─── Extracted information ───

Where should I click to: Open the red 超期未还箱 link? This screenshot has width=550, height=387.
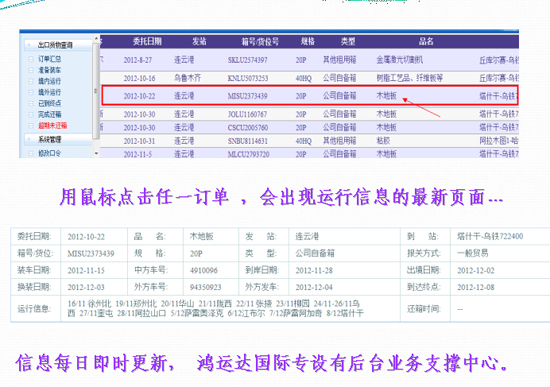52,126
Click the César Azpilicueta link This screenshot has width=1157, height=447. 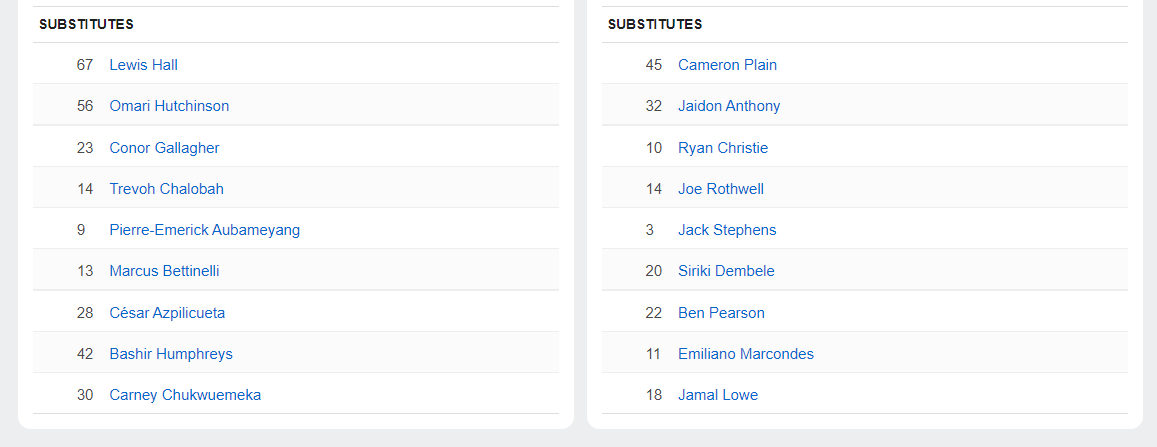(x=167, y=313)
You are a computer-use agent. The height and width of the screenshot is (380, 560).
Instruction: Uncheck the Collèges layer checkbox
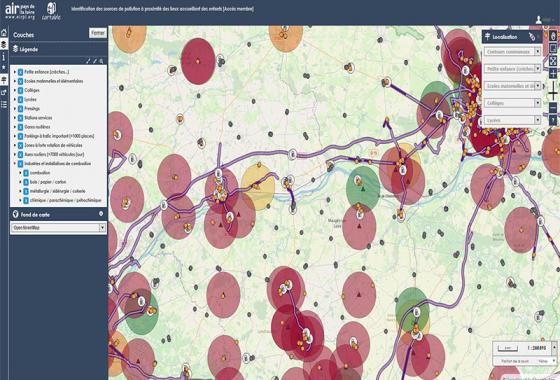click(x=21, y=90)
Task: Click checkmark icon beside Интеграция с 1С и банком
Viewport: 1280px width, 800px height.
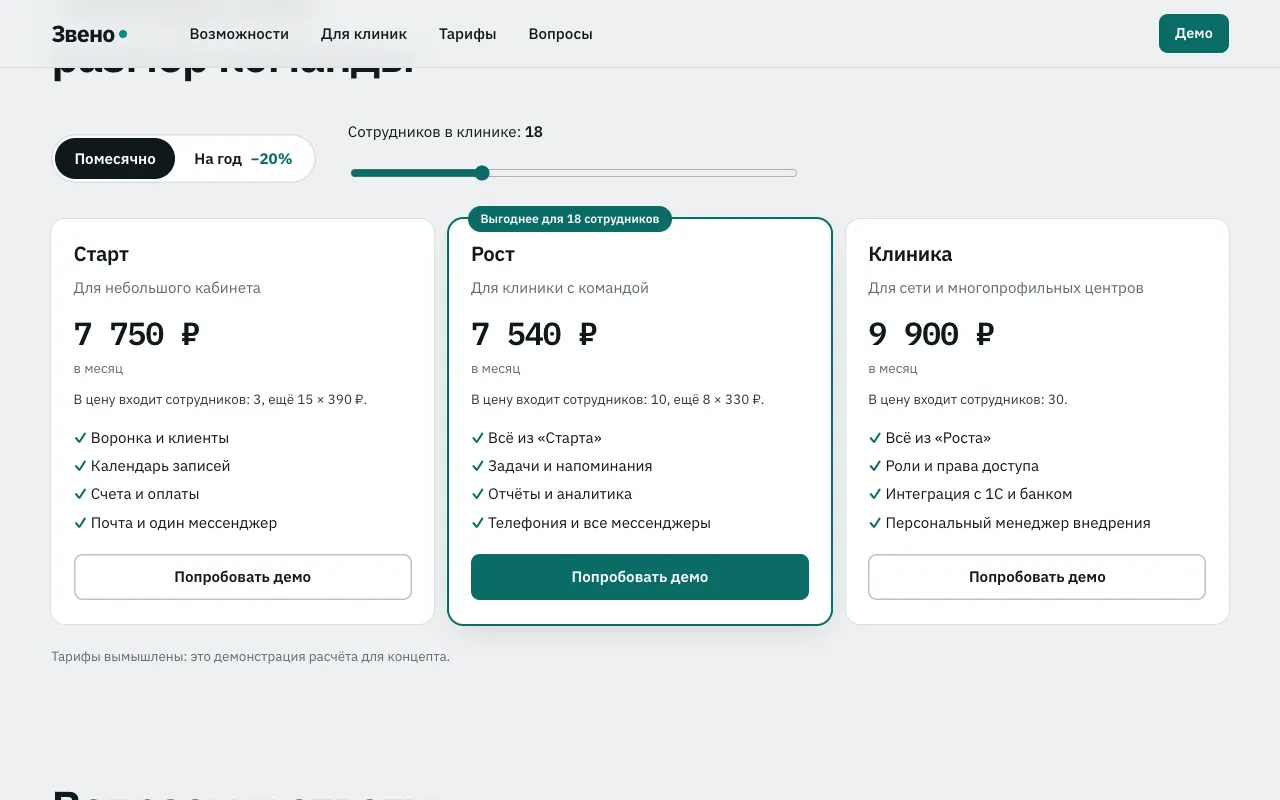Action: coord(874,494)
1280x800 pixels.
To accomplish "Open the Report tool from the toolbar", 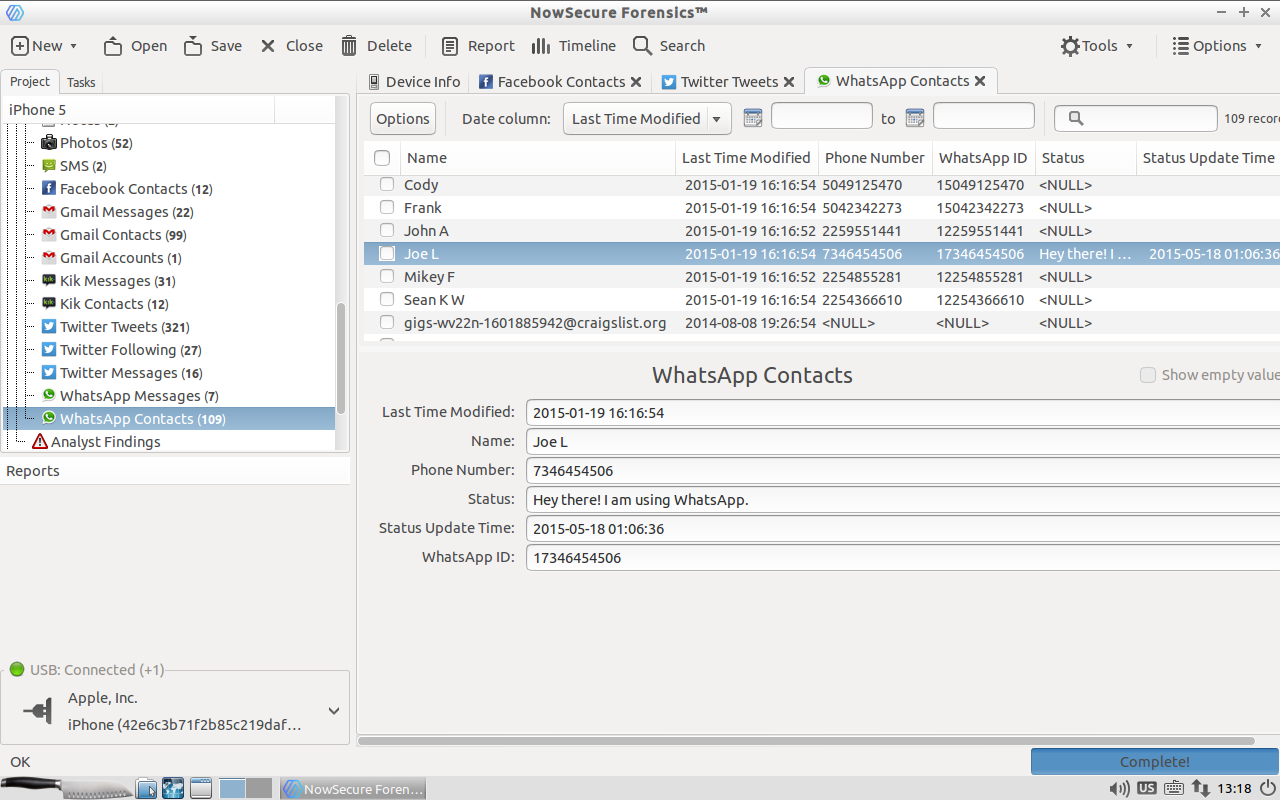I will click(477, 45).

───

Exercise aim
Substitute "screen capture" for "screenshot" in the items above, from the line containing "You are a computer-use" through the line containing "Action: coord(874,494)", and give only those lines, otherwise unchanged and without the pictures.

Result below
You are a computer-use agent. The height and width of the screen capture is (380, 560).
Instruction: Uncheck the Collèges layer checkbox
click(x=21, y=90)
Task: Click checkmark icon beside Интеграция с 1С и банком
Viewport: 1280px width, 800px height.
Action: coord(874,494)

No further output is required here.